Somalia's misery

August 10, 2011 11:16 pm | Updated December 04, 2021 11:43 pm IST

The famine in Somalia has piled more misery on the people of a country wracked by a civil war for two decades. A famine alert is declared when two out of every 10 people have access to less than 2,100 calories; four out of 10,000 children, or two out of 10,000 people die every day; 30 per cent of the children suffer from acute malnutrition. The United Nations has declared that two regions in southern Somalia — southern Bakool and Lower Shabelle — are in the grip of a famine that is killing six out of every 10,000 children under the age of five every day. Nearly 3.7 million people are directly affected by the crisis, and over 2 million require emergency aid. A severe drought since 2009 in the Horn of Africa has affected three other countries — Kenya, Ethiopia, and Djibouti. But it is only in Somalia that the crisis has escalated to such severe proportions. As the eminent economist and Nobel laureate Amartya Sen has shown, famines are man-made. From 1991, there has been no government in Somalia. The war has destroyed people's livelihoods. The U.N.-backed Transitional Federal Government controls only parts of the capital Mogadishu. Southern Somalia is controlled by al-Shabaab, an al-Qaeda affiliate that contributed to the crisis by driving out international aid agencies two years ago on the suspicion they were western spies. Only in recent weeks has the group permitted these organisations back; some days ago, it also withdrew from parts of Mogadishu it controlled, leaving the capital fully to the TFG. This has allowed the U.N. to begin delivering some aid, but the security situation is still precarious and concerns are high that al-Shabaab might siphon off aid. The U.N. has called on the international community to contribute $300 million by mid-September to facilitate emergency assistance. It wants to raise $2 billion over the long term to pull the country out of the humanitarian disaster.

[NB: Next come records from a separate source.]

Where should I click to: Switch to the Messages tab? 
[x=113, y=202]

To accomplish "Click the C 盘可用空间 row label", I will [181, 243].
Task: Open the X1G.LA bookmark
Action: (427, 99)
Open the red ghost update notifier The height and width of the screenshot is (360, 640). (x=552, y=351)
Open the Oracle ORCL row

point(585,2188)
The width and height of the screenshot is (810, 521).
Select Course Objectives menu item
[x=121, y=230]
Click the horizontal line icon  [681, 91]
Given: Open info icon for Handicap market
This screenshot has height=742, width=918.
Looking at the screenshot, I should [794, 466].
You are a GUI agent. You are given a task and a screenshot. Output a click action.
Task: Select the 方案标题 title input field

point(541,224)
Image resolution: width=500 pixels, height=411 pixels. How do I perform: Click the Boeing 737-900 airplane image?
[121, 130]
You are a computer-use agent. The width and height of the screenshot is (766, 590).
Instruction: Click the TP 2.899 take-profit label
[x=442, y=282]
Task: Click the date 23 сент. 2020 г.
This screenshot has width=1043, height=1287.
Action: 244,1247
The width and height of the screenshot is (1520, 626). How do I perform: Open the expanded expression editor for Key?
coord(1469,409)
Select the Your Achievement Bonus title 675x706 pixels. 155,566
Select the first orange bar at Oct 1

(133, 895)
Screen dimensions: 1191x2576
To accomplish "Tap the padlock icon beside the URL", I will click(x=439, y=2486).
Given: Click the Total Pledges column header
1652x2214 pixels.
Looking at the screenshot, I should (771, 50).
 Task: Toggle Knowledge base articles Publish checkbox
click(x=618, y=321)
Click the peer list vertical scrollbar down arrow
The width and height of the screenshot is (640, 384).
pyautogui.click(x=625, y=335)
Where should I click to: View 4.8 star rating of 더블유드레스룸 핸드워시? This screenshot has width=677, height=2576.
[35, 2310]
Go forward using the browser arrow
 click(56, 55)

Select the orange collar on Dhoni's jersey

It is disquieting that New Delhi, which declared a comprehensive engagement with Africa just two months ago at the second India-Africa summit, has not yet responded to the unfolding crisis in Somalia. The silence surprises all the more considering that earlier this year the government appointed an envoy to the country, 20 years after the Indian Embassy closed down. At the May 2011 summit, Prime Minister Manmohan Singh promised $2 million to the African Union Mission for Somalia, which is helping the TGF to maintain control in Mogadishu. But making a significant contribution to the humanitarian effort is a more urgent, life-saving priority. It is time that economically rising India came off the benches on this one.